● TASK TO COMPLETE: Resume the passage on low vaccination rates in Long Beach, writing on from its final sentence.

● READING PASSAGE:
= Beginning of Section =

Wedgeworth said low vaccination rates in some parts of the city are much more complicated than people being unsure of the vaccine. There are other issues like trying to schedule a shot around work, transportation issues and concerns that the usually mild side-effects of the second dose could make a person miss a day of work.
“That could be the difference of paying rent or not paying rent, or food on the table,” Wedgeworth said.
Messaging has been an issue as well, Councilwoman Cindy Allen said, noting that some early signage the city used at mass-vaccination sites may have unintentionally scared away undocumented residents because of the way the signs asked for proof of residency.
“When you pull up and it says ‘Show your documents,’ that’s really scary,” Allen said. “We’re not asking for your documents; we’re asking if you live here.”
Allen’s office has worked to secure a pop-up clinic at the Museum of Latin American Art this week with a second date secured for second doses to try to boost vaccine access in the area.
Councilwoman Suely Saro agreed that fear is playing a part in lower vaccination rates, but she said hesitancy also stems from distrust of government in some immigrant communities, not just worries about the vaccine itself.
Saro is the first Cambodian to serve on the Long Beach City Council, potentially giving her a unique platform to address the city’s large Cambodian community, but she said her position of power has undermined her credibility to some extent. To be effective, she said, the message needs to be carried at the community level by pastors, local organizations, friends and family.
“I want to make sure we’re addressing people’s fear and concern,” Saro said.
Marlene Montanez, the associate director of the community organization Long Beach Forward, said distrust of the government is a factor but younger residents are also avoiding the vaccine because they don’t think they need it.
Montanez said that her team has been focusing on the 90813 and North Long Beach because of their virus case rates, which are higher than other parts of the city.
Because her team has been fully vaccinated, they’ve resumed door-knocking campaigns. Their strategy in those conversations includes acknowledging people’s fears, validating their questions while speaking their language and having the cultural context to understand their hesitancy.

= End of Section =

● DATASET EXTRACT:

= Beginning of Section =

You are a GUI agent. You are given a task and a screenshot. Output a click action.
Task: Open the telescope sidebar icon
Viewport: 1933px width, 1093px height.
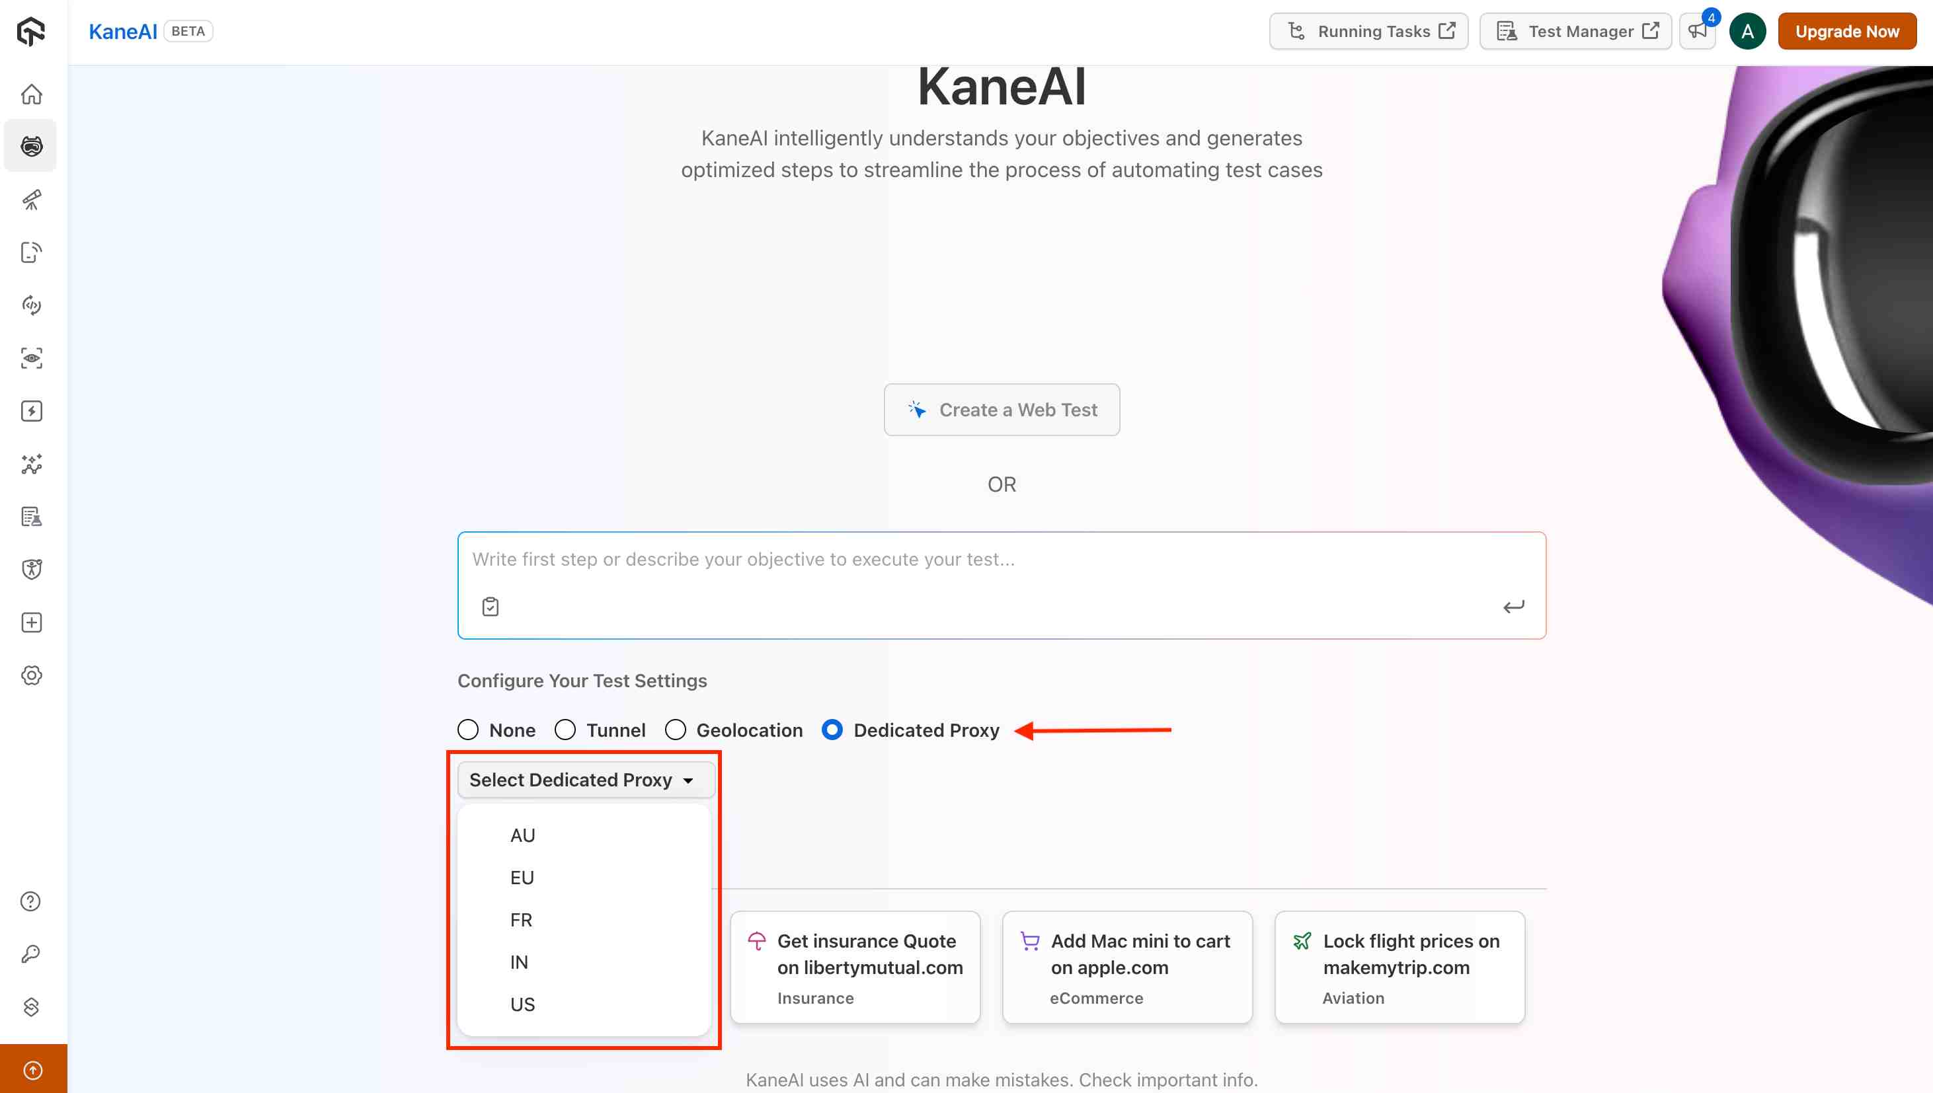point(32,200)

= End of Section =

● ANSWER SECTION:
“We really try to convey to them that this is a way that we can really protect each other and give them a sense of responsibility and how they can affect other people in the community,” Montanez said.
Long Beach Forward has partnered with the city to do advanced messaging for pop-up clinics with organizers like Montanez doing phone banking and knocking on doors to try and answer questions about the vaccine.
Montanez said her group is more focused on the quality of the conversations they’re having with residents rather than the number of shots being administered.
“Getting to a certain percentage would be great, but we’re not going to hit that mark if we don’t have these conversations with people and change the culture,” Montanez said.
The group and the city are hosting a pop-up next week in the Collins neighborhood in North Long Beach.
Wedgeworth said the city’s health officials are concerned that a reopening of the state on June 15 could lead to outbreaks in areas with lower vaccination rates like the 90813, and those outbreaks could ultimately affect anyone in the city because the vaccine isn’t 100% effective.
The city is working on localized incentives, too, like giving gift cards to local stores and restaurants to try and entice people in less-vaccinated parts of the city, Wedgeworth said, but ultimately some people won’t take the vaccine until they absolutely have to, like if they’re required for travel or to return to work, she said.
“Think of all the other vaccines that we do in life,” Wedgeworth said. “Are people waking up saying, ‘Oh my gosh, I’m going to go out and get a tetanus shot’? It’s not until you step on a rusty nail that you go out and get a tetanus shot.”